● **Exercise description**
In the part of the data that opens with the line containing "347, 808, 353)" and closes with the line containing "338, 797, 345)", replace "clicked" with "selected" throughout, and reproduce only those lines with all else unchanged.
--- Start of Data to process ---
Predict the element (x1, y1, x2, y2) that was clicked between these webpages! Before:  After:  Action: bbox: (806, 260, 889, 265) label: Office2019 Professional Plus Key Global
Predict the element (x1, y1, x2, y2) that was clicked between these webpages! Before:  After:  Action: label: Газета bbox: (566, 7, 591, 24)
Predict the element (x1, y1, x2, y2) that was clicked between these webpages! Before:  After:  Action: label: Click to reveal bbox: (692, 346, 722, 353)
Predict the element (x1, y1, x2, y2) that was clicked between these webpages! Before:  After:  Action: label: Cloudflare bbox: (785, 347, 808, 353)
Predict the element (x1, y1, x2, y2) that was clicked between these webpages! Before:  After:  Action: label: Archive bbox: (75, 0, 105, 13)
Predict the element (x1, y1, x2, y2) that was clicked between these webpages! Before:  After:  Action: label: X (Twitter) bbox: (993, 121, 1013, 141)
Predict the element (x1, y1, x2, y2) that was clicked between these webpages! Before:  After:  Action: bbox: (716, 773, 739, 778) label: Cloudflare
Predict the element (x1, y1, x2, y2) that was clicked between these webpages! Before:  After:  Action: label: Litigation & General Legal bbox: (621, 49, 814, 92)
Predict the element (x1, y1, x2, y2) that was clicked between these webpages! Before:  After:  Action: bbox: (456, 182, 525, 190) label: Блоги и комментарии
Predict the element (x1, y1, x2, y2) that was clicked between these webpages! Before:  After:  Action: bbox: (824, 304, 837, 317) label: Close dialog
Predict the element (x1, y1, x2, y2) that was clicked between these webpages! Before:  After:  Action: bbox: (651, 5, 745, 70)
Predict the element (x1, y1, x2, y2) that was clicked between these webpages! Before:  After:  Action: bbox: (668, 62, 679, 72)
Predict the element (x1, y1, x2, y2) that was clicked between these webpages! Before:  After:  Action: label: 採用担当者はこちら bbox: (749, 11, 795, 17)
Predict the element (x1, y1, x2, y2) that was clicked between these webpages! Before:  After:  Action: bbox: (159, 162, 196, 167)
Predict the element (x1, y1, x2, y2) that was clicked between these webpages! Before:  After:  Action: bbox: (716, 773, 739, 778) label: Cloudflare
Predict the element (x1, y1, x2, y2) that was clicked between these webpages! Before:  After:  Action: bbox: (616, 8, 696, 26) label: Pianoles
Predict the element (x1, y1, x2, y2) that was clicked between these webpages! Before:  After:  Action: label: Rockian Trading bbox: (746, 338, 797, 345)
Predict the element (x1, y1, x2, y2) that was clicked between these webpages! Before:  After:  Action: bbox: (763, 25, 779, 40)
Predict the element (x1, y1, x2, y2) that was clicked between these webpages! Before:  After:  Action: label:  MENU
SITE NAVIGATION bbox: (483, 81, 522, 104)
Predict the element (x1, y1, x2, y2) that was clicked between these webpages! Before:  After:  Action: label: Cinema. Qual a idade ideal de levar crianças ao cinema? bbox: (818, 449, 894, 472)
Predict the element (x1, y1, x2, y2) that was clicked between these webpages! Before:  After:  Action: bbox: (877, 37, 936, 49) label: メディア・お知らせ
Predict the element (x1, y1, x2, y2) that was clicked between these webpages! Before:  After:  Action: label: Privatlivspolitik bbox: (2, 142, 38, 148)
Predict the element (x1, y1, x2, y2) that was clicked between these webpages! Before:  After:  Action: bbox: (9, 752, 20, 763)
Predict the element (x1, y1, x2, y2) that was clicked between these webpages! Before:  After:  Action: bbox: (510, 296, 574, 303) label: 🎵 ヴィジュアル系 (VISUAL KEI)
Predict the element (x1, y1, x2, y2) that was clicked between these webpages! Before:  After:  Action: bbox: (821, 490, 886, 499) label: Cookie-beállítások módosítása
--- End of Data to process ---
● **Answer for the task**
Predict the element (x1, y1, x2, y2) that was selected between these webpages! Before:  After:  Action: label: Cloudflare bbox: (785, 347, 808, 353)
Predict the element (x1, y1, x2, y2) that was selected between these webpages! Before:  After:  Action: label: Archive bbox: (75, 0, 105, 13)
Predict the element (x1, y1, x2, y2) that was selected between these webpages! Before:  After:  Action: label: X (Twitter) bbox: (993, 121, 1013, 141)
Predict the element (x1, y1, x2, y2) that was selected between these webpages! Before:  After:  Action: bbox: (716, 773, 739, 778) label: Cloudflare
Predict the element (x1, y1, x2, y2) that was selected between these webpages! Before:  After:  Action: label: Litigation & General Legal bbox: (621, 49, 814, 92)
Predict the element (x1, y1, x2, y2) that was selected between these webpages! Before:  After:  Action: bbox: (456, 182, 525, 190) label: Блоги и комментарии
Predict the element (x1, y1, x2, y2) that was selected between these webpages! Before:  After:  Action: bbox: (824, 304, 837, 317) label: Close dialog
Predict the element (x1, y1, x2, y2) that was selected between these webpages! Before:  After:  Action: bbox: (651, 5, 745, 70)
Predict the element (x1, y1, x2, y2) that was selected between these webpages! Before:  After:  Action: bbox: (668, 62, 679, 72)
Predict the element (x1, y1, x2, y2) that was selected between these webpages! Before:  After:  Action: label: 採用担当者はこちら bbox: (749, 11, 795, 17)
Predict the element (x1, y1, x2, y2) that was selected between these webpages! Before:  After:  Action: bbox: (159, 162, 196, 167)
Predict the element (x1, y1, x2, y2) that was selected between these webpages! Before:  After:  Action: bbox: (716, 773, 739, 778) label: Cloudflare
Predict the element (x1, y1, x2, y2) that was selected between these webpages! Before:  After:  Action: bbox: (616, 8, 696, 26) label: Pianoles
Predict the element (x1, y1, x2, y2) that was selected between these webpages! Before:  After:  Action: label: Rockian Trading bbox: (746, 338, 797, 345)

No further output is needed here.